昨日の青森発の最終便は、出発が30分以上遅れたが、機長が「青森空港にはいま、キャンセル待ちの方が300人以上いらっしゃいます。できるだけ多くの方を救いたいと思っています。地上係員が手作業で手続きをしています」とアナウンスをしたので事情がわかった。確かに、1階の待合室やロビーには人が溢れていたのだ。それなのに、2つ前の席の年配の夫婦が、出発の遅れに不満を言っていて、ベテランのキャビンアテンダントがそこを通るたびに何度も深々と頭を下げていた。

遅れることに不満があるのはわかるけれど、なんだかものすごくがっかりした。あなたも私も乗れるし帰れる。生きてここにいる。もし遅れるのが不満なら、文句を言わずに乗る人が山ほどいるのだから代わってくれないかと言いたくなった。

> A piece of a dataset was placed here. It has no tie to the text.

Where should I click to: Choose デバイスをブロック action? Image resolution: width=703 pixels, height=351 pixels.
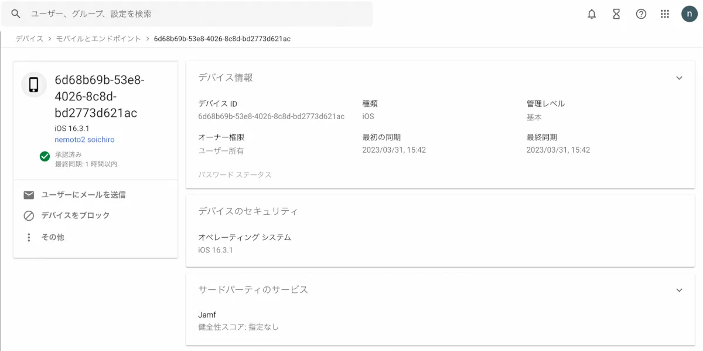coord(75,215)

まず、今こうして自分が生きていることを思う。そして、他人の事にすべて共感はできなくても、命を失い、家を失い、家族を失い、明日がわからない人がたくさんいる、そのことを思うことは忘れないようにしたい。どうせそんなことしかできないのだから。混んだ電車の中でも、遅れている飛行機の中でも、他の人のことを思い遣れるようでありたいと、つくづく思う。

ところで、気仙沼の親戚は全員無事だという連絡があった。よかった。まだ安否のわからない方がたくさんいるのはもちろん承知しているし、自分だけ喜んでいる場合ではないのもわかっているけれど、でも本当によかった。